# Transparenz-Pinsel



## Kind der Sonne (27. Mai 2003)

Hallo,

Gibt es eine Art "Transparenz-Pinsel" in Photoshop, mit dem man Flächen transparent machen kann um z. B. beim KOpieren von einem Bild ins andere Gewisse Bildteile zu erhalten?


----------



## Andreas Dunstheimer (27. Mai 2003)

der Transparent-Pinsel in Photoshop wird auch Radierer genannt   


Dunsti


----------



## Kind der Sonne (27. Mai 2003)

ähm...ja. *rotwerd*
Naja, also, ja, ähm, öh, naja, das ist so, äh, der Radierer,´ja, der Radierer, öh, äh, öh, der ist mir irgendwienicht in den Sinn gekommen, öh. 

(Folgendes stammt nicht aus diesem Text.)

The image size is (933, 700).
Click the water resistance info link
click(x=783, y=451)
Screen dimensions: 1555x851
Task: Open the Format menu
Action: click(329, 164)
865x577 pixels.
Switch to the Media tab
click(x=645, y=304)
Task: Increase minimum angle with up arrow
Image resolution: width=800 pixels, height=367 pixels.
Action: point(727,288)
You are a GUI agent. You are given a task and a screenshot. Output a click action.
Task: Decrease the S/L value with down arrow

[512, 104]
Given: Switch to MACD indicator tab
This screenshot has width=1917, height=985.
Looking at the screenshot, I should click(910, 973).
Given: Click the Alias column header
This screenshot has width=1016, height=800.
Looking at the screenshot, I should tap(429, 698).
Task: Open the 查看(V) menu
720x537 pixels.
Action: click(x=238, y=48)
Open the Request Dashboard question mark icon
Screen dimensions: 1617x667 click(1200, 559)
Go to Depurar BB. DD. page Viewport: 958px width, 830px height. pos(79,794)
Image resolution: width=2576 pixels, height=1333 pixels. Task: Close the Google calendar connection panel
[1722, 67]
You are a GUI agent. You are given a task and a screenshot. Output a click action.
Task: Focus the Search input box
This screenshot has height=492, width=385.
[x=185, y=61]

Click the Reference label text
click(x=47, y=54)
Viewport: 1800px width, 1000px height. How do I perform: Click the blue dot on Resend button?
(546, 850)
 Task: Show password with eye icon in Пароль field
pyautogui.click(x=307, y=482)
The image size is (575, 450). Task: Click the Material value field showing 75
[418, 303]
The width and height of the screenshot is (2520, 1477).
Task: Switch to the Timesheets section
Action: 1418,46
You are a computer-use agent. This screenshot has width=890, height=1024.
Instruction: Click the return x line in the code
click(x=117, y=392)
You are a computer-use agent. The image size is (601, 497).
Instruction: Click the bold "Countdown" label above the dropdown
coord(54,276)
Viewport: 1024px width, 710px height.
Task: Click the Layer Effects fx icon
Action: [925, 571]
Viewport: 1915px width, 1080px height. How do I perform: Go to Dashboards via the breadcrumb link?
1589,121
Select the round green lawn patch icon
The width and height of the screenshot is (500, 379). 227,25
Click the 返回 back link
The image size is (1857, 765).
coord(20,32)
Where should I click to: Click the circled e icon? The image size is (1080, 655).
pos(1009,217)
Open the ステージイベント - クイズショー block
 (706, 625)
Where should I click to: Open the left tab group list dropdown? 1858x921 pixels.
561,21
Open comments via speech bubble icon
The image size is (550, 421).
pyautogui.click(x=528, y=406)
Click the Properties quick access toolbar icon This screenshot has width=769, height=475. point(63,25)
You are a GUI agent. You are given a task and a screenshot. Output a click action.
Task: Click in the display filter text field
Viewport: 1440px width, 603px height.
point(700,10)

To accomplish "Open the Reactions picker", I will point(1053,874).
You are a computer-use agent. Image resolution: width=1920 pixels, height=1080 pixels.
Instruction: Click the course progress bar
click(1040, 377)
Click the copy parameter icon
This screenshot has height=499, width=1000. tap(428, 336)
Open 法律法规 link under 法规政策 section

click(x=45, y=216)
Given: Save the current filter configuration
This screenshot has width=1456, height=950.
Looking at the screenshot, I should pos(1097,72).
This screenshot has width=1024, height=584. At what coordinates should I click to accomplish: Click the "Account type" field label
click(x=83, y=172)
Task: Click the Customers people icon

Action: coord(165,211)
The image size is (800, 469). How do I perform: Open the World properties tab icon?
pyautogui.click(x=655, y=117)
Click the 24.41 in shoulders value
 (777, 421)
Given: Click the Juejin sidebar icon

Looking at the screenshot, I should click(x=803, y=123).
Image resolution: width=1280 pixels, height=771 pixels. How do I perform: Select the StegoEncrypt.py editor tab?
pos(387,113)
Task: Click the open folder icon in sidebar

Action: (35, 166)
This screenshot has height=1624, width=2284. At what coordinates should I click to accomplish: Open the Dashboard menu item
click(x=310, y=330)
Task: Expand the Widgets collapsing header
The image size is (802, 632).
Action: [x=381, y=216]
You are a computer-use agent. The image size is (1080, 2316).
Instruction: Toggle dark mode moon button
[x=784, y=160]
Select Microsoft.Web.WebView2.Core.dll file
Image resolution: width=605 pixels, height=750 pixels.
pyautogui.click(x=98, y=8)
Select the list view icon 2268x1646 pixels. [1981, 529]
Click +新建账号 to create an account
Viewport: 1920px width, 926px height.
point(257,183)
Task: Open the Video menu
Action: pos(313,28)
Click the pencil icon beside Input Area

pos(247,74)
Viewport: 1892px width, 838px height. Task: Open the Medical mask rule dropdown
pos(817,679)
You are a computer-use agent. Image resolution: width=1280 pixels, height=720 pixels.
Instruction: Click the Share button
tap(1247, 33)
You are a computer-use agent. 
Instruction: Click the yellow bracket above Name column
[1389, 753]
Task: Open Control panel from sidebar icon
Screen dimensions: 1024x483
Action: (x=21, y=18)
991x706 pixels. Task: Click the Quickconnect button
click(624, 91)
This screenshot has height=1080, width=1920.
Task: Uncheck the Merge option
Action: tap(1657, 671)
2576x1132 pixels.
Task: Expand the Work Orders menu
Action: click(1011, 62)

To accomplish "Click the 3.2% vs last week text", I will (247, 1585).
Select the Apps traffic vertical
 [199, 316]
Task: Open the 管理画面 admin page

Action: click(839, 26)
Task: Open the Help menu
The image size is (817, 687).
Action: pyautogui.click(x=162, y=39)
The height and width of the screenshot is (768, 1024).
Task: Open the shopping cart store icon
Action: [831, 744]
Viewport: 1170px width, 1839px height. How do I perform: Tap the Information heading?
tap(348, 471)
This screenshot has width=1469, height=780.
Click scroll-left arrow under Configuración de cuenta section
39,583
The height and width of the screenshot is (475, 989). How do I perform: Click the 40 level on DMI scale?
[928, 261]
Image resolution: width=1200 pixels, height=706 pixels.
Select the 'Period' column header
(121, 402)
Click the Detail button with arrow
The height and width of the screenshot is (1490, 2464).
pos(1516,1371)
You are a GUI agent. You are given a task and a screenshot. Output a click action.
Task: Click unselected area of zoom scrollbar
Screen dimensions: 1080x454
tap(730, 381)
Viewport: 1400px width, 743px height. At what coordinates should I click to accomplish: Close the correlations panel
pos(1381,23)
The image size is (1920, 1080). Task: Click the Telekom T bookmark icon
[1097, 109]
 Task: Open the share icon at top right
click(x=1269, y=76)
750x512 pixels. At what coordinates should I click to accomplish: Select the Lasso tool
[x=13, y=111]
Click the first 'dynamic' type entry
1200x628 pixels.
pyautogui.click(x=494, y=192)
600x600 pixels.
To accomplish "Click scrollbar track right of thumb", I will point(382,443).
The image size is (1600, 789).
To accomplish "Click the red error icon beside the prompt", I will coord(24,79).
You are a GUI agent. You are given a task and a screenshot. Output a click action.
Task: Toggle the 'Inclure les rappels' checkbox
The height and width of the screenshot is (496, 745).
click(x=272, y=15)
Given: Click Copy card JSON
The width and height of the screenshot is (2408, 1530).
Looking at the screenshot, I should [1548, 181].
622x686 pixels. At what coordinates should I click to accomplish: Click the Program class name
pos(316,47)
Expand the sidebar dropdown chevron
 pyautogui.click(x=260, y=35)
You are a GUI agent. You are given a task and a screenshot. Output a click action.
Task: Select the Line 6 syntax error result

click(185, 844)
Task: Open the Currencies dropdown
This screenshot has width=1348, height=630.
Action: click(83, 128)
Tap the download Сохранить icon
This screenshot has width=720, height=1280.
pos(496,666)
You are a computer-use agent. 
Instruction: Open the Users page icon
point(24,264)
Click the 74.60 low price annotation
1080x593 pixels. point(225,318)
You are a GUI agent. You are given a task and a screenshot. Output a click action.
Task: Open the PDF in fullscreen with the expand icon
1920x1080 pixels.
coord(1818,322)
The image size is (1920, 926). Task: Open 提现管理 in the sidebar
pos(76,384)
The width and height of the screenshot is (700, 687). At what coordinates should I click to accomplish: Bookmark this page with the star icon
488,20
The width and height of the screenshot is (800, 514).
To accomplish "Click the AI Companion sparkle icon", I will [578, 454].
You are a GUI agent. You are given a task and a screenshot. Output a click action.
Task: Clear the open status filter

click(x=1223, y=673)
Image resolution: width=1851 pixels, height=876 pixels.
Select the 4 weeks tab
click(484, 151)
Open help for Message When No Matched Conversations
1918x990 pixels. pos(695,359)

PS: Nervt mein neuer, extra scharfer Avatar eigentlich beim Lesen?


----------



## Thomas Lindner (27. Mai 2003)

> _Original geschrieben von Kind der Sonne _
> *[..]
> 
> PS: Nervt mein neuer, extra scharfer Avatar eigentlich beim Lesen? *



Ehrlich? *Ja...* , weil alles was irgendwie nervös vor sich hinflimmert/-flackert nervt und lenkt beim lesen ab....


----------



## Kind der Sonne (28. Mai 2003)

ich werd mich dann mal zusammenreißen und es ändern...aber wie ich so bin, dauert das bei mir immer zwei Wochen...genau wie beim Tutorial


----------